Anyway, having of been to both towns many times and being shown the “tour” eveytime I would have to say that if I had to chose a city to live it would be STL, hands downs. Unless I became filthy rich and then NO might be some fun.

However, If I had to choose a city to go for the weekend or a conference, It would be NO, hands down.

I associate NO with party and debauchery and STL with family values and suburbia (even the “in-town” areas).

That’s my 2 cents.

But as I stated earlier, I still vote for Memphis as Queen of the Miss-a-sip.
 

BKM

Cyburbian
Messages
6,464
Points
29
This is an interesting discussion in that I can see the appeal of the history in both cities.
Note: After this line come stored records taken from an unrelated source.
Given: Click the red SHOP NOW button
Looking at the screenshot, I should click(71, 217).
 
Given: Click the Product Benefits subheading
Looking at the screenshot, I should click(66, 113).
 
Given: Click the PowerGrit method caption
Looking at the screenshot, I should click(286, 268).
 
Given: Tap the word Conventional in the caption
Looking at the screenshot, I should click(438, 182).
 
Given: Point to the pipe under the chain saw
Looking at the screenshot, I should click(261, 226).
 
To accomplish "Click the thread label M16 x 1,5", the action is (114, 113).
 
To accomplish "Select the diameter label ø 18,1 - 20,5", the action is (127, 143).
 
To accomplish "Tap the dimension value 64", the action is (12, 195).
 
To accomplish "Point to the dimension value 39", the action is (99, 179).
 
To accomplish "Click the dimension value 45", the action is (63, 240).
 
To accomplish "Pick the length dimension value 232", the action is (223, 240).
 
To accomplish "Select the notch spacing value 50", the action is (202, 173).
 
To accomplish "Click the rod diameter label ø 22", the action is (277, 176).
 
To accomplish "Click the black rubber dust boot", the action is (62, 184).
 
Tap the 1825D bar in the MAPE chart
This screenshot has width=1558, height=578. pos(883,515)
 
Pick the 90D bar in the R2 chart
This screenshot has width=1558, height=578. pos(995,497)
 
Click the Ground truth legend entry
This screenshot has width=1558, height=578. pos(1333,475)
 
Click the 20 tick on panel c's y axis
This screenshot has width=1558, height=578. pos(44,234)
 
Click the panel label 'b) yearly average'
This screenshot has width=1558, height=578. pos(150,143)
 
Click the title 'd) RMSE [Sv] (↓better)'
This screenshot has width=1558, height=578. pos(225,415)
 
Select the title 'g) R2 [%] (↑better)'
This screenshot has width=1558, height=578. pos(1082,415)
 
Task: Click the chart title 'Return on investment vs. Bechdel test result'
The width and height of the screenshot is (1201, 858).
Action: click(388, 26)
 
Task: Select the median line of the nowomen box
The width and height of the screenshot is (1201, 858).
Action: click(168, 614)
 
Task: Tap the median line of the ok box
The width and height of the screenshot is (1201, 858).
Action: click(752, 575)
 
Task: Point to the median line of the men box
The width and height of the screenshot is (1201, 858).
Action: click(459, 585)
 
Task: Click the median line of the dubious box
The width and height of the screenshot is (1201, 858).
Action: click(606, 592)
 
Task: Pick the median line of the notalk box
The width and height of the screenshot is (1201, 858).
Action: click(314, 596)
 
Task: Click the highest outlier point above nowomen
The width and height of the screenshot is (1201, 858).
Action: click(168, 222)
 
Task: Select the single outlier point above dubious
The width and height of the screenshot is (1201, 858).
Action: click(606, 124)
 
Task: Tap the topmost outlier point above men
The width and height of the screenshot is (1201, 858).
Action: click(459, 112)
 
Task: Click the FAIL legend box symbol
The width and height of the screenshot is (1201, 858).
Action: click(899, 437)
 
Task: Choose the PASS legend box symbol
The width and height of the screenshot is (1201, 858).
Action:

I picked St Louis over New Orleans partly because of my stubborn, still kicking old Baptist streak. I just don't like a town whose economy is now largely based on stupid tourists getting drunk and throwing up all over the sidewalk. Plus, a city where the police force has historically been the largest, best armed criminal gang. Still, it is a fascinating place with a unique culture-a uniqueness that I'm not sure Saint Louis can compete with.

That aside, I love the brick architecture of Saint Louis, I prefer (not by much) the climate (no 100% humidity for me, thank you), think it has nicer suburbs (especially out west), and I'm a yankee through and through, so southern culture doesn't appeal much to me as a place to live.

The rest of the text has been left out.